Assignment: The entries should be restated word for word.

Provided records:
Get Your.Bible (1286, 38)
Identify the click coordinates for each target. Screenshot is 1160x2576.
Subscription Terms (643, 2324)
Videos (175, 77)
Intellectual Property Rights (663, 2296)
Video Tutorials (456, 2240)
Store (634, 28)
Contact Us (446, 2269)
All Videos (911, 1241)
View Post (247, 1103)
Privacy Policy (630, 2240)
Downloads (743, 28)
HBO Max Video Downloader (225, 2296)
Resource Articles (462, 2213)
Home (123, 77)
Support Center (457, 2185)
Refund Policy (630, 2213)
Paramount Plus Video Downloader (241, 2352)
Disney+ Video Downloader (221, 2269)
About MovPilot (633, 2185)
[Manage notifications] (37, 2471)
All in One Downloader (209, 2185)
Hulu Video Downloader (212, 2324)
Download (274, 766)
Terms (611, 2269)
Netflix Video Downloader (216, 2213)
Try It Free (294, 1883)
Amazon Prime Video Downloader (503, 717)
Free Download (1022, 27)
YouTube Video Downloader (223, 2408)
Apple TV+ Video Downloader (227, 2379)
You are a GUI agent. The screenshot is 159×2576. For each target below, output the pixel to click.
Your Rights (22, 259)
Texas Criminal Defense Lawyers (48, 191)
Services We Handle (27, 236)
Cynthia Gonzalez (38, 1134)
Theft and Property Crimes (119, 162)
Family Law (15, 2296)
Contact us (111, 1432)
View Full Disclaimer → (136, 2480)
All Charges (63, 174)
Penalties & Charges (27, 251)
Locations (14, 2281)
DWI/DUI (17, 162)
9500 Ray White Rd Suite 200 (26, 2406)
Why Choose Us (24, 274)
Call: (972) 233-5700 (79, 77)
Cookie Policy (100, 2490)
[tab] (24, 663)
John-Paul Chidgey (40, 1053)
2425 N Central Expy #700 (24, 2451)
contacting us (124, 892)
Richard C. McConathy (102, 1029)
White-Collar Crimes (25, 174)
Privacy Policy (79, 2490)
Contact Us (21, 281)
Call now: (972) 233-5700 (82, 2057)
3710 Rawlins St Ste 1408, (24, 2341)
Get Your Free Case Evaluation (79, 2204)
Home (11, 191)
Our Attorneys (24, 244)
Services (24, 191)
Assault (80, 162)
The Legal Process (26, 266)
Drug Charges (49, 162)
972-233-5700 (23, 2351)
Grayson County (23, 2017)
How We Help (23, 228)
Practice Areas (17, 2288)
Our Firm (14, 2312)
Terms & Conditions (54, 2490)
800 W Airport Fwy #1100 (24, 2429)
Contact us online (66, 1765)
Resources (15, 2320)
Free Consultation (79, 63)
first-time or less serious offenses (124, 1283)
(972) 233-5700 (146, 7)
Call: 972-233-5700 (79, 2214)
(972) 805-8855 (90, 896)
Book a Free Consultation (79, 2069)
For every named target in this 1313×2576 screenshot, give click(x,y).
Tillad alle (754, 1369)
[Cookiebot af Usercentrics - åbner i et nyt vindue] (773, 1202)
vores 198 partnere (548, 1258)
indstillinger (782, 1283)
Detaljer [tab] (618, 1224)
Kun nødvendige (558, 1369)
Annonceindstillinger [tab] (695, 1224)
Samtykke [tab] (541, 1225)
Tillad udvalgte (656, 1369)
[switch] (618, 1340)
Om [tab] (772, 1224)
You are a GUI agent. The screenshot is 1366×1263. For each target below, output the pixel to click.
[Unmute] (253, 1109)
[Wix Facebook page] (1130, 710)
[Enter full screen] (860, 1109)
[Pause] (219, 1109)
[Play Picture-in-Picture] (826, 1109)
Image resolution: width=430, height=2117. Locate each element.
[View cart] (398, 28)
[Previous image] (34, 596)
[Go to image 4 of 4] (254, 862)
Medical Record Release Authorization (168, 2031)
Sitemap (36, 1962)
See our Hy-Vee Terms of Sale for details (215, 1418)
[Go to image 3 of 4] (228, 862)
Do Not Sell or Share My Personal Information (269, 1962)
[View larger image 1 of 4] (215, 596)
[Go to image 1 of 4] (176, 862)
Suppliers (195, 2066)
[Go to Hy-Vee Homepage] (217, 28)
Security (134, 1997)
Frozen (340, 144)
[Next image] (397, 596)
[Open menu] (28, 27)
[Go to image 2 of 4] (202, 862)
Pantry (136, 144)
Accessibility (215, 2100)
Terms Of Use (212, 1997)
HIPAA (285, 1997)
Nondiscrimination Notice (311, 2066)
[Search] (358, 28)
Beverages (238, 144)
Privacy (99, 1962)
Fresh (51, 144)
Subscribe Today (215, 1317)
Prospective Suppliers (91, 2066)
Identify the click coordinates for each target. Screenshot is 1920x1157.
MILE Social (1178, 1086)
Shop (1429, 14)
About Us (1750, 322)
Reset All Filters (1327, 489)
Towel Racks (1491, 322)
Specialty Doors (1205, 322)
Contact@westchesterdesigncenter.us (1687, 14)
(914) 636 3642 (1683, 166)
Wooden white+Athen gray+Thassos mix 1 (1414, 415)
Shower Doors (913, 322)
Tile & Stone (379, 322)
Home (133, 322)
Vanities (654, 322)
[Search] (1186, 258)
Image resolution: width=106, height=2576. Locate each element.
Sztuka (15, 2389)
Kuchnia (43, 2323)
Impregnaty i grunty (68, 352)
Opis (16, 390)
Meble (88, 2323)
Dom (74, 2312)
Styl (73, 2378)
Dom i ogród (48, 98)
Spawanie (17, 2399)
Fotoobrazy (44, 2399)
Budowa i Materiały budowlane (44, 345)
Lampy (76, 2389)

Response box:
Get Your.Bible (1286, 38)
Identify the click coordinates for each target. Screenshot is 1160x2576.
Subscription Terms (643, 2324)
Videos (175, 77)
Intellectual Property Rights (663, 2296)
Video Tutorials (456, 2240)
Store (634, 28)
Contact Us (446, 2269)
All Videos (911, 1241)
View Post (247, 1103)
Privacy Policy (630, 2240)
Downloads (743, 28)
HBO Max Video Downloader (225, 2296)
Resource Articles (462, 2213)
Home (123, 77)
Support Center (457, 2185)
Refund Policy (630, 2213)
Paramount Plus Video Downloader (241, 2352)
Disney+ Video Downloader (221, 2269)
About MovPilot (633, 2185)
[Manage notifications] (37, 2471)
All in One Downloader (209, 2185)
Hulu Video Downloader (212, 2324)
Download (274, 766)
Terms (611, 2269)
Netflix Video Downloader (216, 2213)
Try It Free (294, 1883)
Amazon Prime Video Downloader (503, 717)
Free Download (1022, 27)
YouTube Video Downloader (223, 2408)
Apple TV+ Video Downloader (227, 2379)
You are a GUI agent. The screenshot is 159×2576. For each target below, output the pixel to click.
Your Rights (22, 259)
Texas Criminal Defense Lawyers (48, 191)
Services We Handle (27, 236)
Cynthia Gonzalez (38, 1134)
Theft and Property Crimes (119, 162)
Family Law (15, 2296)
Contact us (111, 1432)
View Full Disclaimer → (136, 2480)
All Charges (63, 174)
Penalties & Charges (27, 251)
Locations (14, 2281)
DWI/DUI (17, 162)
9500 Ray White Rd Suite 200 (26, 2406)
Why Choose Us (24, 274)
Call: (972) 233-5700 (79, 77)
Cookie Policy (100, 2490)
[tab] (24, 663)
John-Paul Chidgey (40, 1053)
2425 N Central Expy #700 (24, 2451)
contacting us (124, 892)
Richard C. McConathy (102, 1029)
White-Collar Crimes (25, 174)
Privacy Policy (79, 2490)
Contact Us (21, 281)
Call now: (972) 233-5700 (82, 2057)
3710 Rawlins St Ste 1408, (24, 2341)
Get Your Free Case Evaluation (79, 2204)
Home (11, 191)
Our Attorneys (24, 244)
Services (24, 191)
Assault (80, 162)
The Legal Process (26, 266)
Drug Charges (49, 162)
972-233-5700 (23, 2351)
Grayson County (23, 2017)
How We Help (23, 228)
Practice Areas (17, 2288)
Our Firm (14, 2312)
Terms & Conditions (54, 2490)
800 W Airport Fwy #1100 (24, 2429)
Contact us online (66, 1765)
Resources (15, 2320)
Free Consultation (79, 63)
first-time or less serious offenses (124, 1283)
(972) 233-5700 (146, 7)
Call: 972-233-5700 (79, 2214)
(972) 805-8855 (90, 896)
Book a Free Consultation (79, 2069)
For every named target in this 1313×2576 screenshot, give click(x,y).
Tillad alle (754, 1369)
[Cookiebot af Usercentrics - åbner i et nyt vindue] (773, 1202)
vores 198 partnere (548, 1258)
indstillinger (782, 1283)
Detaljer [tab] (618, 1224)
Kun nødvendige (558, 1369)
Annonceindstillinger [tab] (695, 1224)
Samtykke [tab] (541, 1225)
Tillad udvalgte (656, 1369)
[switch] (618, 1340)
Om [tab] (772, 1224)
You are a GUI agent. The screenshot is 1366×1263. For each target below, output the pixel to click.
[Unmute] (253, 1109)
[Wix Facebook page] (1130, 710)
[Enter full screen] (860, 1109)
[Pause] (219, 1109)
[Play Picture-in-Picture] (826, 1109)
Image resolution: width=430, height=2117. Locate each element.
[View cart] (398, 28)
[Previous image] (34, 596)
[Go to image 4 of 4] (254, 862)
Medical Record Release Authorization (168, 2031)
Sitemap (36, 1962)
See our Hy-Vee Terms of Sale for details (215, 1418)
[Go to image 3 of 4] (228, 862)
Do Not Sell or Share My Personal Information (269, 1962)
[View larger image 1 of 4] (215, 596)
[Go to image 1 of 4] (176, 862)
Suppliers (195, 2066)
[Go to Hy-Vee Homepage] (217, 28)
Security (134, 1997)
Frozen (340, 144)
[Next image] (397, 596)
[Open menu] (28, 27)
[Go to image 2 of 4] (202, 862)
Pantry (136, 144)
Accessibility (215, 2100)
Terms Of Use (212, 1997)
HIPAA (285, 1997)
Nondiscrimination Notice (311, 2066)
[Search] (358, 28)
Beverages (238, 144)
Privacy (99, 1962)
Fresh (51, 144)
Subscribe Today (215, 1317)
Prospective Suppliers (91, 2066)
Identify the click coordinates for each target. Screenshot is 1920x1157.
MILE Social (1178, 1086)
Shop (1429, 14)
About Us (1750, 322)
Reset All Filters (1327, 489)
Towel Racks (1491, 322)
Specialty Doors (1205, 322)
Contact@westchesterdesigncenter.us (1687, 14)
(914) 636 3642 (1683, 166)
Wooden white+Athen gray+Thassos mix 1 (1414, 415)
Shower Doors (913, 322)
Tile & Stone (379, 322)
Home (133, 322)
Vanities (654, 322)
[Search] (1186, 258)
Image resolution: width=106, height=2576. Locate each element.
Sztuka (15, 2389)
Kuchnia (43, 2323)
Impregnaty i grunty (68, 352)
Opis (16, 390)
Meble (88, 2323)
Dom (74, 2312)
Styl (73, 2378)
Dom i ogród (48, 98)
Spawanie (17, 2399)
Fotoobrazy (44, 2399)
Budowa i Materiały budowlane (44, 345)
Lampy (76, 2389)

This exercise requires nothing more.